Aleksandr Mergold: America Spolia: Crossing the Line
A single line on paper can project power and bring about devastation. American Spolia is a platform for the multiple sides of history to be made visible, acknowledged, and discussed.
In 1792, the future of Central New York was drawn with a quill pen on parchment paper at the scale of one inch to one mile. The Military Tract of Central New York map (part of Kroch Rare Books and Manuscripts Library, facsimile shown on the back), which is approximately 30 x 40 inches in size, established 28 townships and subdivided nearly two million acres of land into roughly square, 600-acre lots for settlement by the veterans of the American Revolution as payment for their service in the War for Independence. From the standpoint of settlers, this resulting collection of perpendicular lines imposed perceived order onto then unknown geological and cultural formation (Simeon DeWitt used this same strategy in Manhattan 20 years later in the famous 1811 Commissioners Plan). These lines also precipitated the violent dispossession of the indigenous peoples of what is now Central New York.
This structure spans one of the lines on DeWitt's map — the western boundary of subdivision No. 92 in the Township of Ulysses (#22). At 140 feet, American Spolia's span is the width of the ink line at full scale. The top of the structure references the flat sheet of paper onto which the original map was drawn, the bottom negotiates the natural topography of the slope. The grassy meadow on the slope below will become a full-scale projection of a segment of the north-south ink line running directly through Libe Slope towards Fall and Cascadilla creeks.
All of us living, working, and studying in the Finger Lakes region are affected by the 1792 DeWitt map, a drawing that was undoubtedly instrumental in laying out the path of development of Central New York as we now know it, but that also played a major part in the assault on the sovereignty of this area's indigenous population — the Haudenosaunee (Six Nations of Iroquois). Dewitt's stroke of a pen placed national power on the side of the settlers and the last two centuries of the area's history was written from their perspective. The ancient Greek and Roman names that were given to these new townships (i.e. Ulysses, now Ithaca) removed many of the indigenous names in public records/maps in the process. A military force, led by General John Sullivan, was sent by George Washington to both survey the area and destroy the livelihood of the indigenous population. The quotes on either side of this structure refer to that event. Despite subsequent (and still disputed) treaties, two large reservations on the original DeWitt map shrunk dramatically in the following decades (and by the time of the 1830 New York State Atlas, one of them, Cayuga Reservation, was not shown at all). The struggle of the native populations of this land continues to this day.
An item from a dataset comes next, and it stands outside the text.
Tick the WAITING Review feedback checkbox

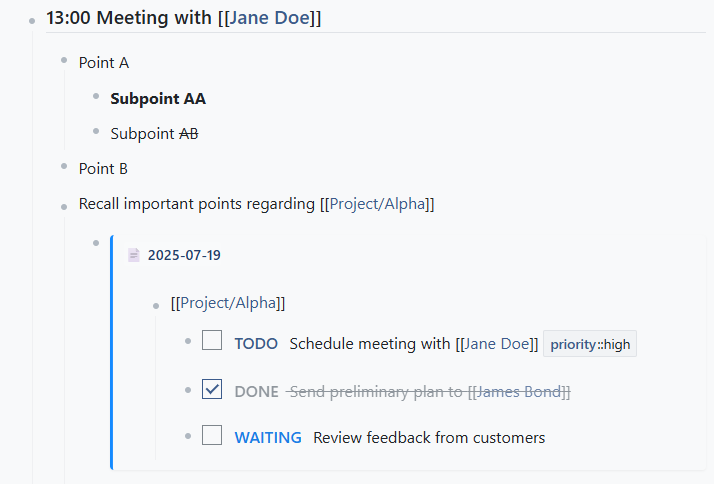pyautogui.click(x=212, y=435)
The ancient Romans, whose names these lands still bear today, marked their conquests by erecting temporary arches composed of the spoils, or spolia. This installation, constructed out of two centuries of debris from the colonial settlement of Central New York, is a representation of a past that many now take for granted and that still brings pain and suffering to many more.
This exhibition is part of the 2016 Cornell Council for the Arts (CCA) Biennial: Abject/Object Empathies.
Statement of apology
The original project description of American Spolia: Crossing the Line, contained language that was offensive to Native American communities. The description has been modified to what is above, and what follows is a statement of apology from the artist.
American Spolia: Crossing the Line was conceived as a vehicle for understanding drawing (mapping) as an act of projection of power, and as a platform for the Cornell community to recognize the consequences of one particular drawing — the ca. 1792 Central New York Military Tract by Simeon DeWitt — in the history of Central New York.
In the process, the artist and Cornell Council for the Arts (CCA) were reminded that language, like drawing, has power, and that the written description of the project must be as thoughtfully constructed as the work itself, even more so in a digital age when text is easily detached from the visual context. The artist and CCA are grateful to those who took the time to make them aware of the problematic nature of the original published text, and acknowledge that the unintended use of language in the initial versions of the project description — in particular the words "disappearance of a nation" — was deeply offensive and painful to indigenous communities for which the artist and CCA sincerely apologize.
The artist would like to acknowledge that the intention of the work was to honor the biennial theme of empathy. The execution of the project description, however, inadvertently did not honor that intention. Recognizing this and the fact that lines drawn by Simeon DeWitt some 200 years ago continue to cause trauma to indigenous people to this day, the artist welcomes collaboration with the Native American Student Association of Cornell (NASAC) on a project description that includes the voices and narrative of the Haudenosaunee people.